In this adventure, I sought to create an automated toolset to track and maintain my Dungeons and Dragons characters. I kept both the character sheet proper, as well as a history log of all the sessions. The difficulty here was using the old clunker LaTeX to create these documents.
Foundation
Digging around at the start to see what options exist already for this type of work, I started investigating tools like pandoc for converting these documents from some plaintext language like Markdown into a final, good looking document. The problem became here that pandoc is highly HTML centric without specifying things, and often ends up using LaTeX as an intermediary anyway depending on the task. As this tool is widely adopted in Academic environments, I wanted to give it a shot especially that there is work done here already for DnD specifically.

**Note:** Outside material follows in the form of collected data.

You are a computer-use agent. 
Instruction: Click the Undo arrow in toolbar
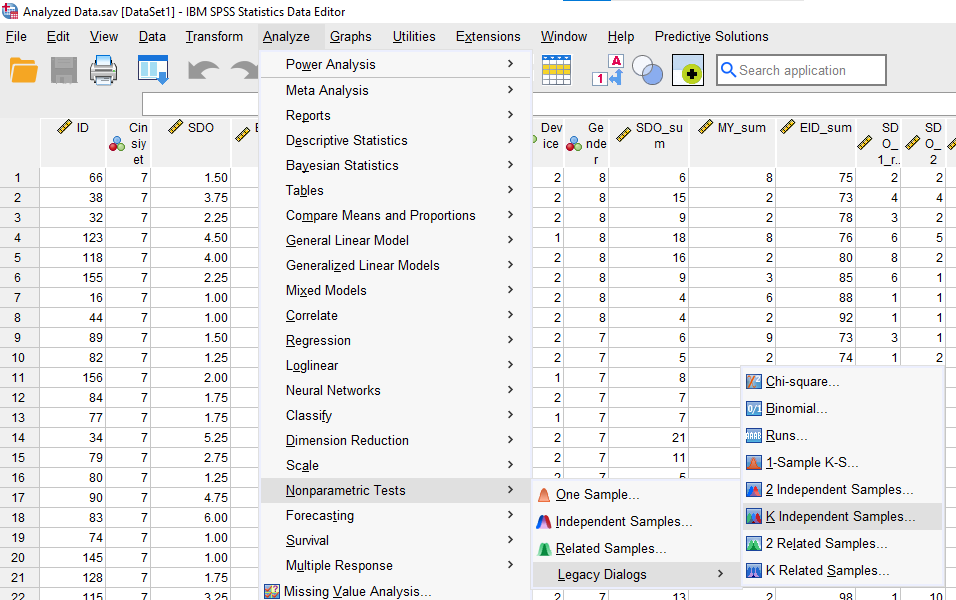pos(203,71)
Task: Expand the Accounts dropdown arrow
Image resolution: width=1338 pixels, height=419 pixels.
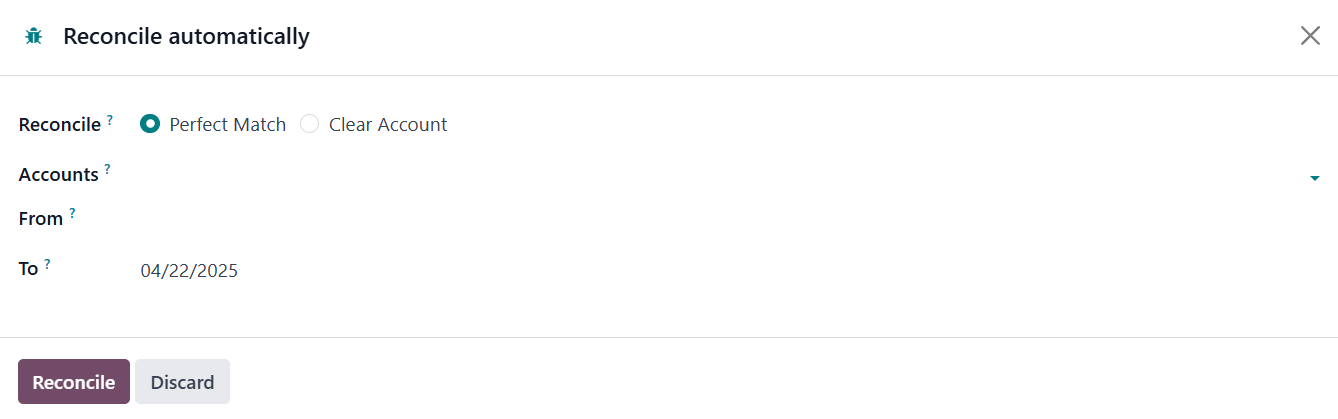Action: 1314,178
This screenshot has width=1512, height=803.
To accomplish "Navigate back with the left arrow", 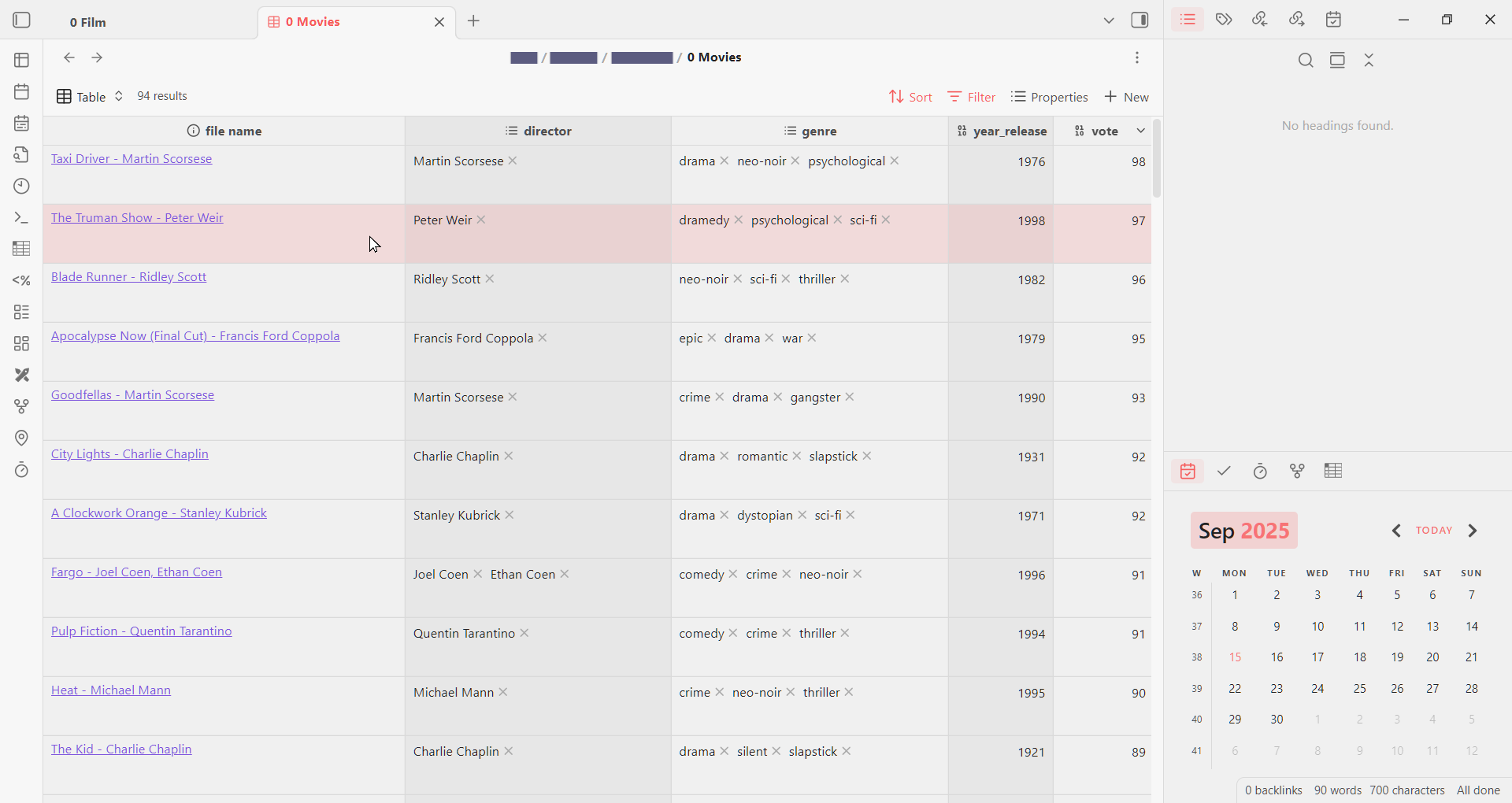I will point(69,57).
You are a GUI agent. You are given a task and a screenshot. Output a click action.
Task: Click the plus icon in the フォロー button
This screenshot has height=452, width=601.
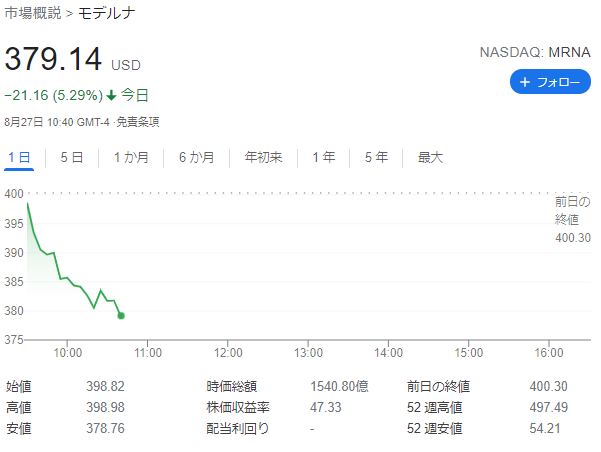[x=524, y=82]
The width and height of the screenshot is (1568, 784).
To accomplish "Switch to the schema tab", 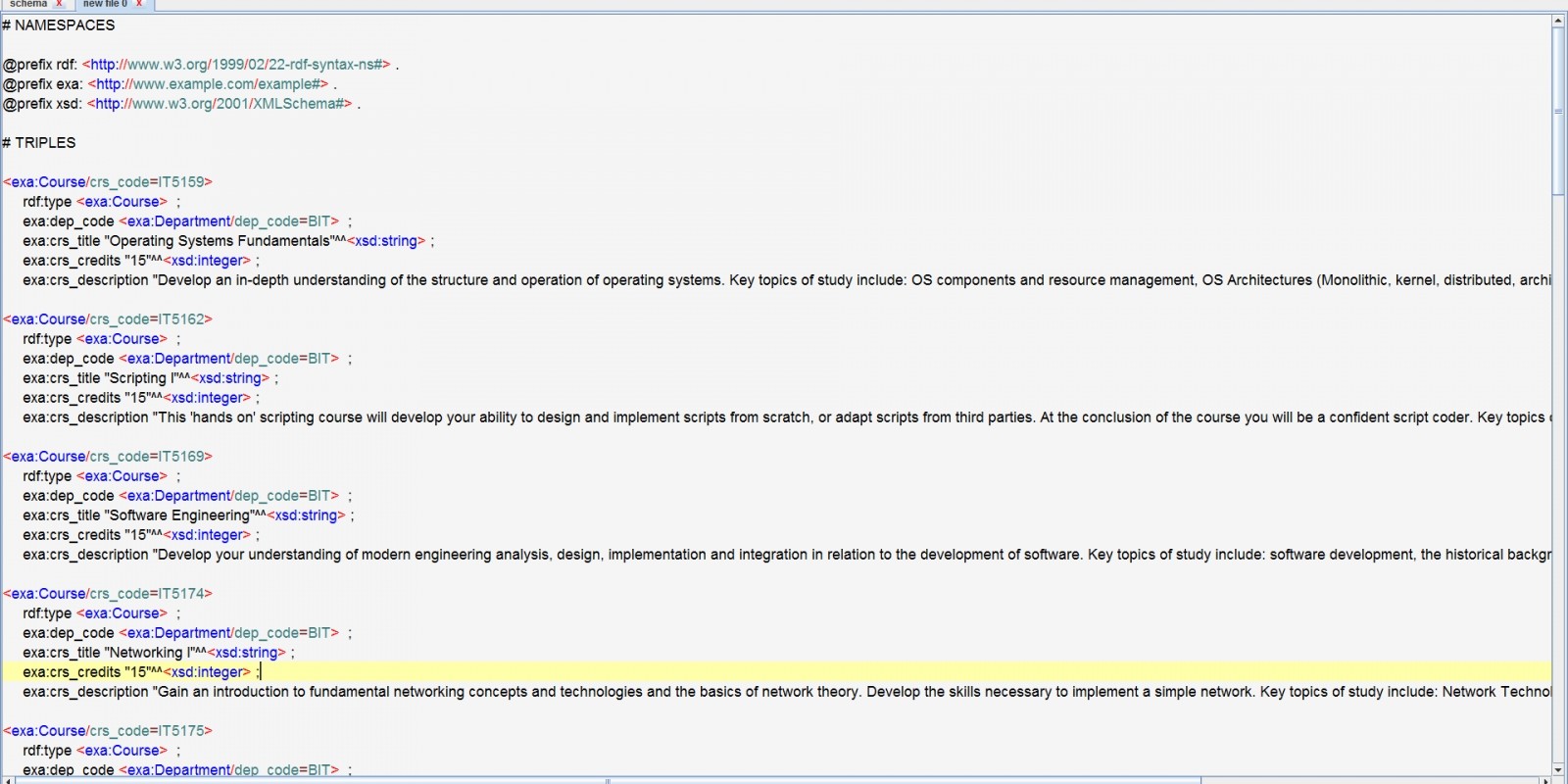I will 27,4.
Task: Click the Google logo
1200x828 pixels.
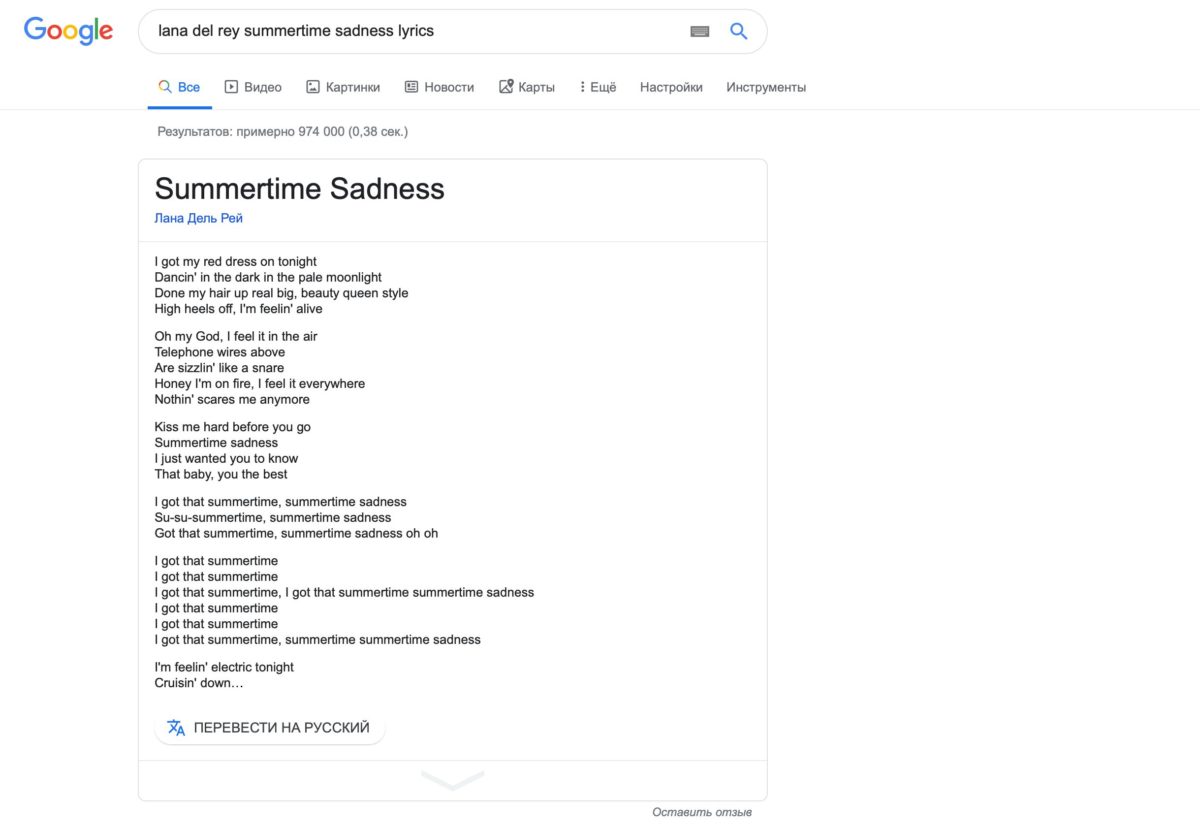Action: click(68, 31)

I ventured upon a Github repository from one matsavage that seems to have addressed this much more comprehensively than I had intended (matsavage/DND-5e-LaTeX-Character-Sheet-Template). It even provided a Github action, this man was reading my dreams at night..
I used this as a foundation. While great and useful, this tool from matsavage used nix as a backend for management of the PDF commands to kick off the compilation. Personally, from a network background which is as close to pure magic as it gets with older network devices, using Nix is just foreign, confusing and overhead with no apparent benefit. I then started to use parts of the program in my own, namely the stylesheets written already. Additionally, lots of work was done to map coordinates of the PDF to allow LaTeX to draw atop the PDF itself – very tedious based off the files in the repo, so I just forked it entirely and removed Nix. I used Makefile instead.
Internals

I had two Texfiles for the project, one for the history and one for the Character Sheet. The history page uses csv file to populate an inventory change log in the PDF spat out.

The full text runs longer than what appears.